Introduction
Cloud Dataflow is a fully-managed service for transforming and enriching data in stream (real-time) and batch (historical) modes with equal reliability and expressiveness – no more complex workarounds or compromises needed. With its serverless approach to resource provisioning and management, you have access to virtually limitless capacity to solve your biggest data processing challenges, while paying only for what you use.
Cloud Dataflow unlocks transformational use cases across industries, including:
- Check Clickstream, Point-of-Sale, and segmentation analysis in retail.
- Check Fraud detection in financial services.
- Check Personalized user experience in gaming.
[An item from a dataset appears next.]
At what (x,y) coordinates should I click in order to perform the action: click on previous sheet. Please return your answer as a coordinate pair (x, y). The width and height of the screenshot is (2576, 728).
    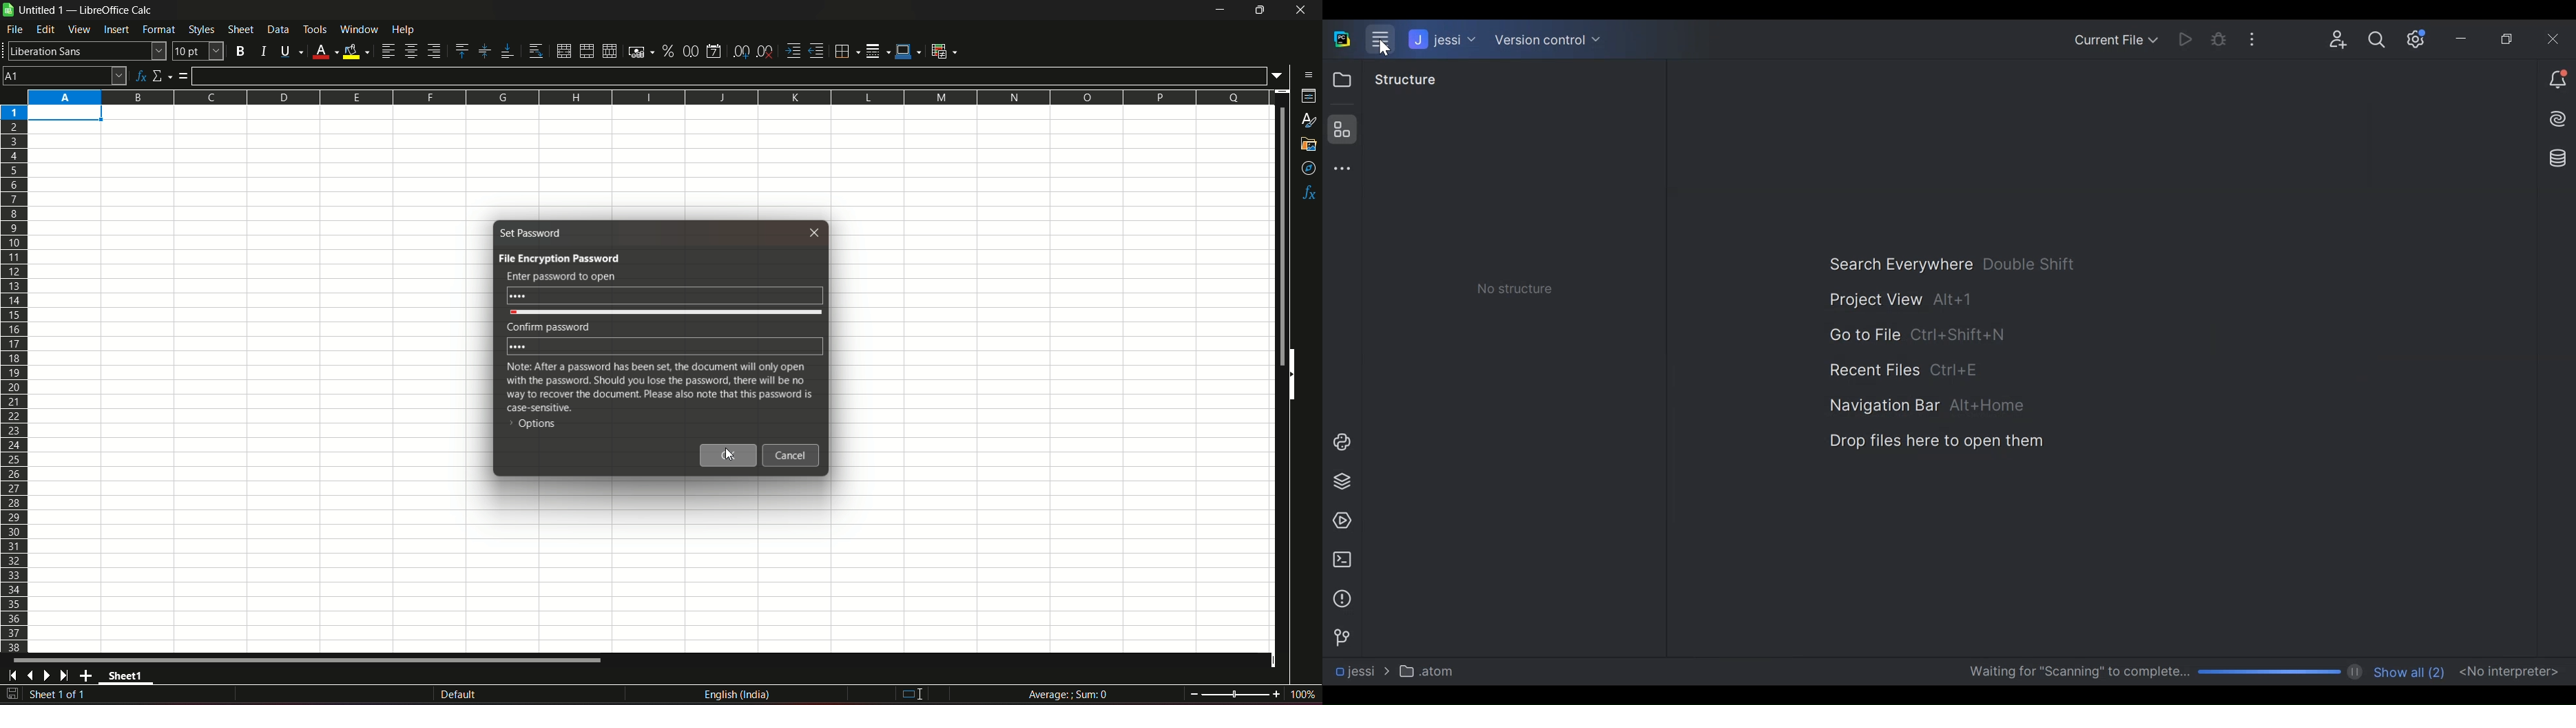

- Check IoT analytics in manufacturing, healthcare, and logistics.
Setup
To set up the OpsRamp Google integration and discover the Google service,
go to Google Integration Discovery Profile and select GOOGLE/Dataflow Job
.
Metrics
OpsRamp Metric | Metric Display Name | Unit | Aggregation Type | Description |
---|---|---|---|---|
google_dataflow_job_current_num_vcpus | Current number of vCPUs in use | Count | Average | The number of vCPUs currently being used by this Dataflow job. This is the current number of workers times the number of vCPUs per worker. |
google_dataflow_job_data_watermark_age | Data watermark age | Seconds | Average | The age (time since event timestamp) of the most recent item of data that has been fully processed by the pipeline. |
google_dataflow_job_elapsed_time | Elapsed time | Seconds | Average | Duration that the current run of this pipeline has been in the Running state so far, in seconds. When a run completes, this stays at the duration of that run until the next run starts. |
google_dataflow_job_element_count | Element count | Count | Average | Number of elements added to the pcollection so far. |
google_dataflow_job_error_count | Error count | Count | Average | Number of errors that happened so far. |
google_dataflow_job_estimated_byte_count | Estimated byte count | Bytes | Average | An estimated number of bytes added to the pcollection so far. Dataflow calculates the average encoded size of elements in a pcollection and mutiplies it by the number of elements. |
google_dataflow_job_is_failed | Failed | Count | Average | Has this job failed. |
google_dataflow_job_status | Status | String | Average | Current state of this pipeline (for example: RUNNING, DONE, CANCELLED, FAILED, ...). Not reported while the pipeline is not running. |
google_dataflow_job_system_lag | System lag | Seconds | Average | The current maximum duration that an item of data has been awaiting processing, in seconds. |
google_dataflow_job_total_memory_usage_time | Total memory usage time | GB.seconds | Average | The total GB seconds of memory allocated to this Dataflow job. |
google_dataflow_job_total_pd_usage_time | Total PD usage time | GB.seconds | Average | The total GB seconds for all persistent disk used by all workers associated with this Dataflow job. |
google_dataflow_job_total_vcpu_time | Total vCPU time | Seconds | Average | The total vCPU seconds used by this Dataflow job. |
google_dataflow_job_billable_shuffle_data_processed | Job Billable Shuffle Data Processed | Bytes | Average | The billable bytes of shuffle data processed by this Dataflow job, in bytes Sampled every 60 seconds. |
google_dataflow_job_total_shuffle_data_processed | Job Total Shuffle Data Processed | Bytes | Average | The total bytes of shuffle data processed by this Dataflow job. |
google_dataflow_job_total_streaming_data_processed | Job Total Streaming Data Processed | Bytes | Average | The total bytes of shuffle data processed by this Dataflow job. |
google_dataflow_job_user_counter | Job User Counter | Count | Average | A user-defined counter metric. |
google_dataflow_job_current_shuffle_slots | Current shuffle slots in use | Count | Average | The current shuffle slots used by this Dataflow job. Sampled every 60 seconds. After sampling, data is not visible for up to 180 seconds. |
google_dataflow_job_elements_produced_count | Elements Produced | Count | Average | The number of elements produced by each PTransform. Sampled every 60 seconds. After sampling, data is not visible for up to 180 seconds. |
google_dataflow_job_estimated_bytes_produced_count | Estimated Bytes Produced | Count | Average | The estimated total byte size of elements produced by each PTransform. Sampled every 60 seconds. After sampling, data is not visible for up to 180 seconds. |
Event support
- Supported
- Configurable in OpsRamp Google Integration Discovery Profile.